Most importantly, she knew – in the deepest part of who she was – that Jesus loved her and saved her by His grace. She was not afraid of death. We are not afraid of her death. We miss her. I miss her terribly. But because of the saving work of Jesus, I am not confused or worried.
1 Corinthians 15:53-58 says:
“For this perishable body must put on the imperishable, and this mortal body must put on immortality. When the perishable puts on the imperishable, and the mortal puts on immortality, then shall come to pass the saying that is written:
Death is swallowed up in victory.
O death, where is your victory?
O death, where is your sting?
The sting of death is sin, and the power of sin is the law. But thanks be to God, who gives us the victory through our Lord Jesus Christ.

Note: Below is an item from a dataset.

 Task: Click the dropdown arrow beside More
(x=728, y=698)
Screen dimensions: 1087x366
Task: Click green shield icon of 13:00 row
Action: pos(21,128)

Therefore, my beloved brothers (and sisters), be steadfast, immovable, always abounding in the work of the Lord, knowing that in the Lord your labor is not in vain.”
Romans 14:8 says:
“For if we live, we live to the Lord, and if we die, we die to the Lord. So then, whether we live or whether we die, we are the Lord’s.”
As followers of Jesus, we mock the efforts of the enemy who might lead us to think that now is a time of despair.

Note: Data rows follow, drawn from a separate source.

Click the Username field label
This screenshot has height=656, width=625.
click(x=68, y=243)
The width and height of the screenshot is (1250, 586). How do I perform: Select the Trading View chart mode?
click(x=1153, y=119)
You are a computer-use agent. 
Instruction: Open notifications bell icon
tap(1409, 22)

Are we sad? Yes. Are we grieving? Yes. Are we in despair? Absolutely not.
Death, where is your sting? Where is your victory?
The victory belongs to Christ alone.
My grandma is experiencing the fullness of a life well lived. She is the Lord’s. Her death has been swallowed up in Jesus’ victory.
She has fought the good fight. She has finished her race. And she has kept the faith.
She would want you to know that Jesus has held her through her life and He is holding her now. She would want you to be held by Him too.
On Monday morning, as I rubbed her chest and watched her take her final breath, I imagine Jesus stood before her and welcomed her into the most lovely garden we could never imagine. I think He then invited her to a table with a cup of coffee where she finally got to sit down in full, final rest, and the two of them got to just catch up on the incredible life they lived together. I’m certain the table was full of all those she loved – Grandad, Grandma Kell and her Daddy, Clarence, Norma Jean, Delma Jean, Harry and Mary, Wayne and Ruth, Carl and Rose, and so many others. I’m sure the reunion is sweet, the stories are long, and the laughs are from the deepest parts of their bellies.
I can’t wait to be at that table.
For now, we grieve, but we grieve as people of the Promise – as those that hope in Christ: a people shaped in the image of God, whose very being generates all joy in the universe, yet who also weeps and grieves in brokenness.
Lord help us to grieve our loss.
To breathe out sorrow, and breathe in joy.
To breathe out lament, and breathe in hope.
To breathe out pain, and breathe in comfort.
To breathe out sorrow, and breathe in joy.
And then to breathe out joy.
And in doing so we honor not only the life of Wilma Smith, but the life of Jesus, just as she spent her days doing.
So I would invite you, in the coming days, to grab a mocha from either Grady Rae’s or the McDonald’s in Seymour – those are the only two acceptable locations – and take a sip in honor of my Grandma. As we continue to breathe out sorrow, and breathe in joy, thanking God for this lady and this life.